Le Moniteur de la Sécheresse au Mexique, élaboré par la Commission Nationale de l’Eau (Conagua) à travers le Service Météorologique National, a rapporté une réduction significative de la sécheresse dans le pays. À la mi-janvier, plus de 2 000 municipalités ont cessé de présenter des conditions de stress hydrique, ce qui représente une amélioration substantielle par rapport aux années précédentes.
Actuellement, seulement 7 % de la surface nationale maintient un certain degré de sécheresse — de modérée à exceptionnelle —, tandis que 13 états ont réussi à surmonter les problèmes les plus sévères grâce à la reprise des pluies récentes et à l’amélioration du stockage de l’eau.
Le Moniteur de la Sécheresse
Cet outil officiel classe la sécheresse en différents niveaux, de anormalement sec à sécheresse exceptionnelle, en considérant des variables telles que :
- Précipitations accumulées.
- Écoulements de surface.
- Stockage de l’eau dans les barrages.
Sa mise à jour périodique permet aux autorités et aux citoyens de connaître l’état hydrique du pays et de prendre des décisions stratégiques en matière de gestion de l’eau.
Contexte historique : crise hydrique 2021-2025
L’amélioration actuelle contraste avec la grave crise hydrique enregistrée ces dernières années :
- Secteur agricole et d’élevage : baisse de la production de haricots, maïs et riz ; forte mortalité du bétail par manque d’eau et de fourrage.
- Crise urbaine : niveaux critiques dans les barrages du nord et du centre, avec risque de « Jour Zéro » dans plusieurs villes.
- Impact économique : augmentation des coûts de production, hausse de la demande d’énergie et impacts sur les infrastructures de transport.
- Écosystèmes : augmentation des incendies de forêt et perte de biodiversité.

Situation au début de 2026
- Récupération hydrique : le stockage national a atteint un maximum de 72 % à la fin de 2025.
- Système Cutzamala : récupéré à 97 %, clé pour l’approvisionnement de la Vallée de Mexico.
- Amélioration régionale : plus de 80 barrages ont atteint 100 % de leur niveau d’eau ordinaire.
- Réduction drastique de la sécheresse : notamment dans le nord du pays, où les pluies intenses ont permis de récupérer les aquifères et d’améliorer la disponibilité de l’eau potable.
Défis futurs
Les spécialistes avertissent que, bien que le panorama soit favorable, la sécheresse reste un phénomène récurrent lié au changement climatique et à la variabilité des pluies. Il est donc fondamental de :
- Maintenir des stratégies de gestion efficace de l’eau.
- Renforcer la prévention et le suivi constant.
- Promouvoir des politiques d’adaptation climatique pour réduire la vulnérabilité hydrique.
- Encourager l’utilisation de technologies d’irrigation durable et la réutilisation des eaux usées traitées.
- Encourager l’éducation environnementale pour que la population participe activement à la préservation des ressources hydriques.
La réduction de la sécheresse à seulement 7 % du territoire national marque un jalon positif pour le Mexique après des années de crise hydrique. Cependant, la reprise n’élimine pas le défi structurel de la gestion de l’eau dans un contexte de changement climatique. L’expérience récente démontre que la résilience hydrique dépend autant des pluies que de la capacité institutionnelle et sociale à gérer les ressources de manière durable.

## Données fournies:
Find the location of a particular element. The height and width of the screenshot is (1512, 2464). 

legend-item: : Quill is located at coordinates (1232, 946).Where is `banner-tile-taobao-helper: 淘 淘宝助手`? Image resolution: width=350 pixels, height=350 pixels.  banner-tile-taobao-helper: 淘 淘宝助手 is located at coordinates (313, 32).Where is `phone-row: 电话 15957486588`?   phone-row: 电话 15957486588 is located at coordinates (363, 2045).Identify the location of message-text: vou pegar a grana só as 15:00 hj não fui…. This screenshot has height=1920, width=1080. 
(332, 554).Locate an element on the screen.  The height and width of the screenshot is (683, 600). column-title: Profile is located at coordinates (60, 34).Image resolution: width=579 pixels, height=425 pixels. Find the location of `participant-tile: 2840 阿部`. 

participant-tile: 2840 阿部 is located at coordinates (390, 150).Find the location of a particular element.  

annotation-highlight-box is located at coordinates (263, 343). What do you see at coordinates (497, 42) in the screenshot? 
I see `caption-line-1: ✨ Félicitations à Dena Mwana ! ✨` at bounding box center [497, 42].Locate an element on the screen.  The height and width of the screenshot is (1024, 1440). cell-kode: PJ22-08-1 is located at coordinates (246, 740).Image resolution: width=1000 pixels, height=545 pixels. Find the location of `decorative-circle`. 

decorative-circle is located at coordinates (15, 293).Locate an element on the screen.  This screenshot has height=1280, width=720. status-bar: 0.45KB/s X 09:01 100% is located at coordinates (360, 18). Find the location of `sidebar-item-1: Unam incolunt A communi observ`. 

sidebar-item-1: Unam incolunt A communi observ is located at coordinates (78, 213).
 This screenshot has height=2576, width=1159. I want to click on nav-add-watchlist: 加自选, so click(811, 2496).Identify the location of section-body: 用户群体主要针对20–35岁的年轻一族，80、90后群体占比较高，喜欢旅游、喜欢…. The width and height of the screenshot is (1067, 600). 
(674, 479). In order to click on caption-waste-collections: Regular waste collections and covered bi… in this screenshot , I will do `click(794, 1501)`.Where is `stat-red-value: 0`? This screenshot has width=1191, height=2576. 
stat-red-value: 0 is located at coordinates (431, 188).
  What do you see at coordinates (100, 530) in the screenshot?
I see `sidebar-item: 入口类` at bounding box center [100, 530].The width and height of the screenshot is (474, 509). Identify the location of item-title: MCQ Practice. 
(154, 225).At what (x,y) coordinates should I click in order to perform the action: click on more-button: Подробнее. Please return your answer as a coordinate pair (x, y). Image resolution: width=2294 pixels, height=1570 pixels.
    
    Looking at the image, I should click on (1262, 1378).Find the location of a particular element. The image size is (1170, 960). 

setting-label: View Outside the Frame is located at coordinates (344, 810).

## Tâches à réaliser:
**a)** Répondez aux questions suivantes d'après le texte sur la sécheresse au Mexique.
(i) Quel pourcentage de la surface nationale maintient encore un certain degré de sécheresse ?
(ii) Quel maximum le stockage national a-t-il atteint à la fin de 2025 ?
(iii) À quel pourcentage le Système Cutzamala a-t-il été récupéré ?
**b)** Recopiez, s'il vous plaît, le passage du texte sur la sécheresse au Mexique compris entre "Le Moniteur de la Sécheresse au" et "- Précipitations accumulées.", ces deux mentions incluses.

## Réponses par tâche:
**a)**
(i) 7 %
(ii) 72 %
(iii) 97 %

**b)**
Le Moniteur de la Sécheresse au Mexique, élaboré par la Commission Nationale de l’Eau (Conagua) à travers le Service Météorologique National, a rapporté une réduction significative de la sécheresse dans le pays. À la mi-janvier, plus de 2 000 municipalités ont cessé de présenter des conditions de stress hydrique, ce qui représente une amélioration substantielle par rapport aux années précédentes.
Actuellement, seulement 7 % de la surface nationale maintient un certain degré de sécheresse — de modérée à exceptionnelle —, tandis que 13 états ont réussi à surmonter les problèmes les plus sévères grâce à la reprise des pluies récentes et à l’amélioration du stockage de l’eau.
Le Moniteur de la Sécheresse
Cet outil officiel classe la sécheresse en différents niveaux, de anormalement sec à sécheresse exceptionnelle, en considérant des variables telles que :
- Précipitations accumulées.